The Scottish government have now formally responded on the Barclay Review report, and set out what recommendations they will seek to implement.
While Finance Secretary, Derek Mackay might fall short of satisfying every lobby group, he has recognised that Scotland’s rates systems needs modernised and in doing so, a fair and competitive environment created. As someone who has previously toiled to praise the Holyrood government, I think they have called this correctly and Derek Mackay should be commended for doing so.
The heading above is the tagline to the government’s response – and coupled with the lower commercial LBTT rates in Scotland, the government’s position (if enacted in the Scottish Parliament) will give us a demonstrable competitive edge to attract occupiers, developers and investors.
In the Programme for Government announcement made by Nicola Sturgeon last week, she had already committed to trying to take forward some of the Barclay recommendations. Those included more regular revaluations (these would now be three yearly, and tone date would be brought forward from two years prior to one year). Also the Fresh Start relief would be expanded from 1 April - an increase from 50% to 100% for the first year of new occupation for all types of property (including industrial) that have been empty for six months (reduced from the current 12 months).

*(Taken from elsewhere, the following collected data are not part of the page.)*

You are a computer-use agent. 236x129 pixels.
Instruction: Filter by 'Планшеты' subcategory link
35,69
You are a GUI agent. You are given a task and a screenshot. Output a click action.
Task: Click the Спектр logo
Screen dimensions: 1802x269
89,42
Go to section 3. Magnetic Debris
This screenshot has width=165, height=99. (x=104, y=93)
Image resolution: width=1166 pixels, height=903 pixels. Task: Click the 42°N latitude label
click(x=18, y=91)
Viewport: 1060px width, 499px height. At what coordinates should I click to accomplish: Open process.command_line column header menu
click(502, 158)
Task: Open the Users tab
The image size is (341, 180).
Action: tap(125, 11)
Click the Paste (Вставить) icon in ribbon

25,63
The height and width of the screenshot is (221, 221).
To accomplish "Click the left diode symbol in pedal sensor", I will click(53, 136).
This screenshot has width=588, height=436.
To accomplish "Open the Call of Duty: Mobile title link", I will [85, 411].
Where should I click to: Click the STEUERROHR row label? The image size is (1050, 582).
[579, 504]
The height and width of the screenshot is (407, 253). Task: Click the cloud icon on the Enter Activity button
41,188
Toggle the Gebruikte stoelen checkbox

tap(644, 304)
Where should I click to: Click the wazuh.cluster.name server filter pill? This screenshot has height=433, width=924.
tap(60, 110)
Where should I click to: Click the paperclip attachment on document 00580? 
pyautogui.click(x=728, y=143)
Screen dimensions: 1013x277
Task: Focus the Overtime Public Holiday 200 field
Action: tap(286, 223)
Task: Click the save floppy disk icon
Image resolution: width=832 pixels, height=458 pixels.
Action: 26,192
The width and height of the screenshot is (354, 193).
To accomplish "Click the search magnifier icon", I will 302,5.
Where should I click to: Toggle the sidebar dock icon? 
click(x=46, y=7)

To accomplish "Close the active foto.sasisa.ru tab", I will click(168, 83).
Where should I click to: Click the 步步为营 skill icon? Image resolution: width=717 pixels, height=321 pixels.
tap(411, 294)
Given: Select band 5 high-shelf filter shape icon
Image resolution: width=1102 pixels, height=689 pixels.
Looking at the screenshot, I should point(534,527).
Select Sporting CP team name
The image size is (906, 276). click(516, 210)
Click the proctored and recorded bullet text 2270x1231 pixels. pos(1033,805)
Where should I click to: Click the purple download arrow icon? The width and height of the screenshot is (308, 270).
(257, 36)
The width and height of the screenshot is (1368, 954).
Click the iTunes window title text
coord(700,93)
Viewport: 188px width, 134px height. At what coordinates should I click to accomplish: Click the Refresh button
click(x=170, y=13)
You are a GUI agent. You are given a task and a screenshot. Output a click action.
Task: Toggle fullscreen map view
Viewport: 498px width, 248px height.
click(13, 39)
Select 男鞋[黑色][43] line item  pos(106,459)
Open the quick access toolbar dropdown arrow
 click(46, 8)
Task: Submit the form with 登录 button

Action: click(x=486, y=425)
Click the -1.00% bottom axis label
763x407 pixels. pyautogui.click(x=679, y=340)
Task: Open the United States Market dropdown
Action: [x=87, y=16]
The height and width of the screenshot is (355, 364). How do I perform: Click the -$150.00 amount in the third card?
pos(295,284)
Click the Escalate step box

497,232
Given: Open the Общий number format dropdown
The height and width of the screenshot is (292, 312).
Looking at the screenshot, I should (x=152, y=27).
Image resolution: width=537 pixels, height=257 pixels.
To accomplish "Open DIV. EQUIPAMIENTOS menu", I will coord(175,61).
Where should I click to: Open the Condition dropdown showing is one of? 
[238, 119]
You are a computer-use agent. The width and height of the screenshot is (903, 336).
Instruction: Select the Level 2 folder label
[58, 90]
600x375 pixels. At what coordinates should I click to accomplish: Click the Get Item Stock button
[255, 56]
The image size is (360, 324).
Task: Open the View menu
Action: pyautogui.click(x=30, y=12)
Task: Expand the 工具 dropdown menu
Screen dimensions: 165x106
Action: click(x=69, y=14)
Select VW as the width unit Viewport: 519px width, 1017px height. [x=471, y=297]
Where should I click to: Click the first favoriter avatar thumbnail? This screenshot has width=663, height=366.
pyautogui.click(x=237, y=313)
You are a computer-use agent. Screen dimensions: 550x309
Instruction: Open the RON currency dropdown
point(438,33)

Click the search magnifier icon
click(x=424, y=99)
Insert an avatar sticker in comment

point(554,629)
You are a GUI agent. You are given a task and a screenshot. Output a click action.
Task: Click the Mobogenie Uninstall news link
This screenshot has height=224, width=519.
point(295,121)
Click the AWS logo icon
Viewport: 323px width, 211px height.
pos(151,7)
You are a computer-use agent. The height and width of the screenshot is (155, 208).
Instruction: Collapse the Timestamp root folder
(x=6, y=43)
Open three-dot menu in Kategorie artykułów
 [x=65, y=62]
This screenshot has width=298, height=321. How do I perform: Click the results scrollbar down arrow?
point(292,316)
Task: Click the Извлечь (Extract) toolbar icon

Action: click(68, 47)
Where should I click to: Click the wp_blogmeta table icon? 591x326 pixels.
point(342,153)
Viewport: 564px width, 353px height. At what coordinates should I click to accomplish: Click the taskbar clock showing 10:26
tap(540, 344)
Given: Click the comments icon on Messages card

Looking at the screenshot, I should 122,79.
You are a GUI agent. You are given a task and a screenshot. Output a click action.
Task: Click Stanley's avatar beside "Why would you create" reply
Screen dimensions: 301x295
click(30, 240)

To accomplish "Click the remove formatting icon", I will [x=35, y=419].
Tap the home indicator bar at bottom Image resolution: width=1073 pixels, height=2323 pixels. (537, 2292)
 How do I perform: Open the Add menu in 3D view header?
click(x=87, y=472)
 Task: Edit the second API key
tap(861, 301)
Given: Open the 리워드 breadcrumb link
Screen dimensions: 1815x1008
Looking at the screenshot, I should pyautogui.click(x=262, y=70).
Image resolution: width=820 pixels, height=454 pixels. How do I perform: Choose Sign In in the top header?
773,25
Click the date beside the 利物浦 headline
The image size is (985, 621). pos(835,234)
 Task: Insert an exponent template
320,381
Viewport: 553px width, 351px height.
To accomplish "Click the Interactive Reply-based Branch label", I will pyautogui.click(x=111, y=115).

The main announcement from Derek Mackay, which will be welcomed by the broader property industry, is the business growth accelerator. From 1 April, every new build property would not pay any rates until occupied for the first time. On top of that, the first tenant would benefit from one year without rates. (I hope he was just being brief when he omitted to mention improving/expanding existing buildings benefiting from this - the Barclay report recommended they should). This gives developers the incentive to build, and occupiers the incentive to locate and expand, and should be applauded all around.
The Scottish government have also taken on board a number of the other recommendations in the Barclay report, much of these related to administration. It should be noted that this will include the creation of a general anti-avoidance rule (GAAR) to prevent gaps having to be plugged on an ad hoc basis.
There are some of Barclay’s recommendations that will not be put forward in legalisation to the Scottish Parliament immediately. That includes the large business supplement which Barclay recommended be reduced to 1.3pence – Derek Mackay has undertaken to so during the current Parliament should it become affordable.
In addition, further consultation and consideration will take place on other Barclay recommendations (such as removal of charity relief for independent schools and university accommodation). The property industry will be pleased that further thought will go into Barclay’s proposed removal of relief for certain empty properties (it recommended ending relief for listed buildings after two years, and adding a 10% surcharge for any property that has been empty for five years). Barclay’s proposals here were at odds with the economic reality (if a listed building is vacant, the option of demolition is usually not there; and owners of a property that has been empty for five years don’t need further taxation to rub salt in the wounds).
So all in, I think the Scottish government’s response should be rated highly – hopefully the positive sentiment is echoed in the Scottish Parliament and the Scottish government’s response can be reflected in legislation soon.